Exhibit 10.1

 

FOURTH AMENDMENT

TO EMPLOYMENT AGREEMENT

 

THIS FOURTH AMENDMENT TO EMPLOYMENT AGREEMENT (the “Amendment”) is made
effective April 27, 2018, among OHI Asset Management LLC (the “Company”), Omega
Healthcare Investors, Inc. (the “Parent”), and Steven J. Insoft (the
“Executive”).

 

INTRODUCTION

 

The Company, the Parent and the Executive are parties to an employment agreement
(the “Employment Agreement”) generally effective as of April 1, 2015, as amended
effective March 17, 2016, January 9, 2017 and December 19, 2017. The parties now
desire to further amend the Employment Agreement (a) to revise the amount of
severance pay, so that if it is payable pursuant to the Employment Agreement, it
will be the amount specified in this Amendment and (b) to revise the definition
of “Applicable Period.”

 

NOW, THEREFORE, in consideration of the mutual promises herein contained and
other good and valuable consideration, the receipt and sufficiency of which is
hereby acknowledged, the parties hereto agree that the Employment Agreement is
amended, effective as of the date first set forth above, as follows:

 

1.By substituting the following for the existing text of Section 3(c)(i):

 

“If the employment of the Executive is terminated by the Company without Cause
or by the Executive for Good Reason, the Company will pay the Executive 1.75
times the sum of (A) his base salary pursuant to Section 2(a) hereof, plus
(B) an amount equal to the average annual Bonus paid to the Executive by the
Company or the Parent for the three most recently completed calendar years prior
to termination of employment; provided, however, that if the Executive’s
termination of employment occurs before the Bonus, if any, for the most recently
completed calendar year is payable, then the averaging will be determined by
reference to the three most recently completed calendar years before that
calendar year.
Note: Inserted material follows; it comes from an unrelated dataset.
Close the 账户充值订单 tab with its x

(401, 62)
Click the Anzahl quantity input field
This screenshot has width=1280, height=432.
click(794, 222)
Such amount shall be paid in substantially equal installments not
less frequently than twice per month over the twenty-one (21) month period
commencing as of the date of termination of employment, provided that the first
payment shall be made sixty (60) days following termination of employment and
shall include all payments accrued from the date of termination of employment to
the date of the first payment; provided, however, if the Executive is a
“specified employee” within the meaning of Section 409A of the Internal Revenue
Code, as amended (the “Code”), at the date of his termination of employment
then, to the extent required to avoid a tax under Code Section 409A, payments
which would otherwise have been made during the first six (6) months after
termination of employment shall be withheld and paid to the Executive during the
seventh month following the date of his termination of employment.
Notwithstanding the foregoing, if the total payments to be paid to the Executive
hereunder, along with any other payments to the Executive, would result in the
Executive being subject to the excise tax imposed by Code Section 4999, the
Company shall reduce the aggregate payments to the largest amount which can be
paid to the Executive without triggering the excise tax, but only if and to the
extent that such reduction would result in the Executive retaining larger
aggregate after-tax payments. The determination of the excise tax and the
aggregate after-tax payments to be received by the Executive will be made by the
Company after consultation with its advisors and in material compliance with
applicable law. For this purpose, the parties agree that the payments provided
for in this Section 3(c) (i) are intended to be reasonable compensation for
refraining from performing services after termination of employment (i.e, the
Executive’s obligations pursuant to Sections 4, 5 and 6) to the maximum extent
possible, and if necessary or desirable, the Company will retain a valuator or
consultant to determine the amount constituting reasonable compensation. If
payments are to be reduced, to the extent permissible under Code Section 4999,
payments will be reduced in a manner that maximizes the after-tax economic
benefit to the Executive and to the extent consistent with that objective, in
the following order of precedence: (A) first, payments will be reduced in order
of those with the highest ratio of value for purposes of the calculation of the
parachute payment to projected actual taxable compensation to those with the
lowest such ratio, (B) second, cash payments will be reduced before non-cash
payments, and (C) third, payments to be made latest in time will be reduced
first. Any reduction will be made in a manner that is intended to avoid a tax
being incurred under Code Section 409A.”

 

 

 

 

2.By substituting the following for the existing text of Section 9(b):

 

“‘Applicable Period’ means the period commencing as of the date of this
Agreement and ending twenty-one (21) months after the termination of the
Executive’s employment with the Company or any of its Affiliates.”

 

In all remaining respects, the terms of the Employment Agreement shall remain in
full force and effect as prior to this Fourth Amendment.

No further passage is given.